Nora beat Turner to the punch here. "Hold on, wait," she interrupted. "Ring on her finger? Are you saying James Middleton, the famous adventurer who had an entire series of stories written about him and is known across the continent, had a wife before Isabetta? And nobody mentioned her?"

Thorpe grunted, "Eh? Oh, no, not a wife. Engaged, sorry." He shook his head, "She ran off with him instead of finishing her schooling. That first expedition lasted two years, and didn't go so well. Less than half the crew came back. Anne wasn't with them."

The old man picked up his cane, gripping it tightly in the gnarled fingers. They curled, grinding along the smooth, polished wood in an angry fidget. "I'm still so angry at him. Oh, I don't think he meant to get her killed. And I think... I think that accident made him the man from the tales. I asked him about her once, but he just stared at me.
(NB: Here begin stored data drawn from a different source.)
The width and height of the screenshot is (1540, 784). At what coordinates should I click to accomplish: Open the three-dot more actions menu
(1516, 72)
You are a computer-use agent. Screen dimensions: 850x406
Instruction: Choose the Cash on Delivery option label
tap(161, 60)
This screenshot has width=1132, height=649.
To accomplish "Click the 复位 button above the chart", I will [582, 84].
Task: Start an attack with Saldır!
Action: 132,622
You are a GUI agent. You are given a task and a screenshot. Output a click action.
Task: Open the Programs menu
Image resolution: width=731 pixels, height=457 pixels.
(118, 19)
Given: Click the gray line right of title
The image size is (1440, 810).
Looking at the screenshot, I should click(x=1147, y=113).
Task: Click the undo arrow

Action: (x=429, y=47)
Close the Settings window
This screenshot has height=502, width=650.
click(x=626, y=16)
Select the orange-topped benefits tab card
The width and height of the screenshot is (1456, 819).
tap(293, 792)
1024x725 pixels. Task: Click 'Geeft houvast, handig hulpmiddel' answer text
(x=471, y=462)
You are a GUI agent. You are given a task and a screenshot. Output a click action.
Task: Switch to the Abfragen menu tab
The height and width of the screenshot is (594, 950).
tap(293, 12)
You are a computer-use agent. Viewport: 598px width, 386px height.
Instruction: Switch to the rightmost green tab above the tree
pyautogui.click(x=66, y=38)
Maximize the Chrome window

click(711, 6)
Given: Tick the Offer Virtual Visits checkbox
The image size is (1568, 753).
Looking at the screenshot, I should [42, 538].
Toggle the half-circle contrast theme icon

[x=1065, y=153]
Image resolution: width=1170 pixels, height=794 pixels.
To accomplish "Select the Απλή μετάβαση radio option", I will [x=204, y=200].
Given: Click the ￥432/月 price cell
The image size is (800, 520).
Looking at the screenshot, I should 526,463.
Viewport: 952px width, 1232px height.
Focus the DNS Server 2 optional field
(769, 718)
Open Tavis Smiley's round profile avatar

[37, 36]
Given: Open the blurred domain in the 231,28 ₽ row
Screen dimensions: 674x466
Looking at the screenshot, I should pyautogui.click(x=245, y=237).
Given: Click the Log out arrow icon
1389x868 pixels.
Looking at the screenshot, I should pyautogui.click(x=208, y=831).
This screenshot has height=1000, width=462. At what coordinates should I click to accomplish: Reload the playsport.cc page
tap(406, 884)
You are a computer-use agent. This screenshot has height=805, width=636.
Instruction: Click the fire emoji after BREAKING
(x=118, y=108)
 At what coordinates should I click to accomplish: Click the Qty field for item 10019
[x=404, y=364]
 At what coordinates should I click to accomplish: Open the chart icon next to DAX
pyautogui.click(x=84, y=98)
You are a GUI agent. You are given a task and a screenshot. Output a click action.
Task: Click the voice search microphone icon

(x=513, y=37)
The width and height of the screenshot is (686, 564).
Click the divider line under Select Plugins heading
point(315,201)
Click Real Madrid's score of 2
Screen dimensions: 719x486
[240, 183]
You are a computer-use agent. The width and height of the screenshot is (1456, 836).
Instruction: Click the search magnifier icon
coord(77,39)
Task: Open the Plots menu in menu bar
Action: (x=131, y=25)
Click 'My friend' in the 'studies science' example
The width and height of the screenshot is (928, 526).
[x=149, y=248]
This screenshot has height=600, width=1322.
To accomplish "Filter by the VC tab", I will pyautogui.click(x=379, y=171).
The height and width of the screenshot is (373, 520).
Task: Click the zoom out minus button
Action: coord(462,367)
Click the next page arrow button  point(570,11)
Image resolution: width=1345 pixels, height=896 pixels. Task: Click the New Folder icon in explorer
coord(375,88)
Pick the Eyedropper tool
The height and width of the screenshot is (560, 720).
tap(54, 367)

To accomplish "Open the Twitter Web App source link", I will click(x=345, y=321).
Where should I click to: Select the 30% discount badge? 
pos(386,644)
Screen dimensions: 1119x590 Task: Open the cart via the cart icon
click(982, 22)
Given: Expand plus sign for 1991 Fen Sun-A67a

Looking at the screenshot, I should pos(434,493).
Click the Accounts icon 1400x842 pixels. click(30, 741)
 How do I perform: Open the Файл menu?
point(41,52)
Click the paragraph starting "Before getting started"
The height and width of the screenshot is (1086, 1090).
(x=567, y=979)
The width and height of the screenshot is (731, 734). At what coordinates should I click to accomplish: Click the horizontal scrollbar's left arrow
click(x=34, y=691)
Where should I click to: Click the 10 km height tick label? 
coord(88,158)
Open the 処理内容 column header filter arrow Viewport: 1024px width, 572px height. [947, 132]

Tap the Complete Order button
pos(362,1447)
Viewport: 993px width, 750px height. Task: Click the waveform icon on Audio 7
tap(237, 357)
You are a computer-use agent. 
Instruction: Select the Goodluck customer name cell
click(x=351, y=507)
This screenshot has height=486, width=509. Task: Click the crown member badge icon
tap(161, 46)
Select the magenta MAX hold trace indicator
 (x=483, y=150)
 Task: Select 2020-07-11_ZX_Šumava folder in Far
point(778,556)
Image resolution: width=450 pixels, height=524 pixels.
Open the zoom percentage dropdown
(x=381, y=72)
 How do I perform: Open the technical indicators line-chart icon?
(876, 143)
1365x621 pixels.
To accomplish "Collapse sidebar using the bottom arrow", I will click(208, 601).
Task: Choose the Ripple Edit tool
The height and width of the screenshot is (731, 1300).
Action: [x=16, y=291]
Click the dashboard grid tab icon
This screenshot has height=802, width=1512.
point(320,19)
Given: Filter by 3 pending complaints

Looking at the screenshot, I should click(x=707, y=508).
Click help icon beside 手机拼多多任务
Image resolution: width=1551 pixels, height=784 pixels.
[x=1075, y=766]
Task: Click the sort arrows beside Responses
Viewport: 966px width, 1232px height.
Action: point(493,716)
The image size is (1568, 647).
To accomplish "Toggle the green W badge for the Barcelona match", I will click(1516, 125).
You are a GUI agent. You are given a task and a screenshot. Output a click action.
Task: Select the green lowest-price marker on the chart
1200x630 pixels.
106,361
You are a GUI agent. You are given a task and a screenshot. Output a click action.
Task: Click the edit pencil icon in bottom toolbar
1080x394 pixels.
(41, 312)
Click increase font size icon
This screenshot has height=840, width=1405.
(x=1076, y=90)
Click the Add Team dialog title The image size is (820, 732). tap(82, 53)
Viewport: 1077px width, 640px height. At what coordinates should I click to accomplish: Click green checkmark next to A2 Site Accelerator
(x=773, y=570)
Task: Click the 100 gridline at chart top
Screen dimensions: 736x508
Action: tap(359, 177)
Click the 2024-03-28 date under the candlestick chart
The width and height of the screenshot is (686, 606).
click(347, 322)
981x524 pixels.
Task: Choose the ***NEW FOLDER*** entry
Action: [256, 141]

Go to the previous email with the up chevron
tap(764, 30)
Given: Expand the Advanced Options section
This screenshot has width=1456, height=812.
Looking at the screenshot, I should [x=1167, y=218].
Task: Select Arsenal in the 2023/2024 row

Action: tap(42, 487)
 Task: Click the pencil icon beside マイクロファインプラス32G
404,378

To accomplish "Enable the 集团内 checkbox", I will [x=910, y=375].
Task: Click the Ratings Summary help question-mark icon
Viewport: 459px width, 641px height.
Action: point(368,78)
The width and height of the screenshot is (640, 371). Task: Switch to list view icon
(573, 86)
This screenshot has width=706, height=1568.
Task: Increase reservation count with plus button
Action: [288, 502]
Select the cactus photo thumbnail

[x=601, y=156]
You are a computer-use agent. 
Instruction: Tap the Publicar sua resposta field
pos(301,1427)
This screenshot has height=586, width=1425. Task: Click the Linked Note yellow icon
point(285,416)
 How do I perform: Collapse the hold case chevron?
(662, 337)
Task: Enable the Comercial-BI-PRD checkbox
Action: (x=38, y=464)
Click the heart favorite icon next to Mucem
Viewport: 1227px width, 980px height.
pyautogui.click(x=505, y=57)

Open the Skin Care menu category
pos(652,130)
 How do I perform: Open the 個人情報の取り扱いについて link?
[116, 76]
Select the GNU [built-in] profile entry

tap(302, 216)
I couldn't make out what he meant by it, so I just... assumed she died, and he was taking it hard."

The fact that nobody knew the famous adventurer had a now-dead fiancée before he became famous still made Turner raise an eyebrow, but he could understand people not wanting to talk about their early failures.

"You likely know the rest, young man," Thorpe sighed, his brief burst of energy fading and once again giving him the look of a weary, brittle old man. "Middleton went on to grand adventures, married Isabetta, had a family. His brother retired early to start a business, and financed their expeditions. The family was barely holding on when they died in that accident ten years ago. I thought I'd never know what happened. But you say someone sharing the name is alive?"

Turner stood up more attentively -- he hadn't been able to find a chair in the mess, nor been offered one -- and filled in some blanks. "Someone using that name, who has red hair, was seen in Laston a few months ago. They're much younger than you, Professor Thorpe. The witness was unreliable with age, but guessed no older than thirty. Definitely less than forty."

Nora stepped in to add more detail, "She ran a puppet shop, but also knew some alchemy. And we think... we suspect she may be making some kind of ah... advanced devices, or be working with an engineer who is. So maybe she was taught a few tricks by her grandmother, or someone close to her."

"Mmm... maybe," Thorpe replied. "It does sound like her, and she had a thing for contraptions. She used to cobble together wind up toys for the noble kids. Another of her moneymaking schemes." He frowned after that. "But teaching? I'm grateful, but there's something missing. Teaching that level of craftsmanship takes resources, and... I'm pretty sure she never returned here. She probably forgot about me, but I'm sure one of my friends would have run into her."

Turner was really starting to suspect that this wasn't a descendant. Nora insisted preserving youth for that long was impossible, but too many things didn't make sense. Impossible as it was, the idea that this was the same woman was the only thing that kept it all consistent. Ranked slightly above a lookalike using the name, but that just didn't seem likely.

"You should ask the Stonemans," Thorpe cut in suddenly. His trembling hand scribbled a note in spidery handwriting on a piece of scrap. "They'd never talk to me, I didn't have much to say to them, but they worked with the Middletons right up until the accident. If anyone around here knows more about what happened to Anne, it'd be them."

Turner accepted the slip of paper with a smile. "Thanks. You've been a great help. If we find out more about what happened, maybe we can give you some closure."

Thorpe just grunted. "I may not last another three months, but I appreciate the attempt." He wagged a finger, "I can tell you two are just like James. Don't you get cocky, all right?"

Nora answered sweetly before Turner could get over the surprise of the chiding. "Oh, not to worry, sir. I'll make sure to curb his rampant impulsiveness."

Turner mumbled a farewell and hurried out of the room before Thorpe could see the heat flooding his cheeks.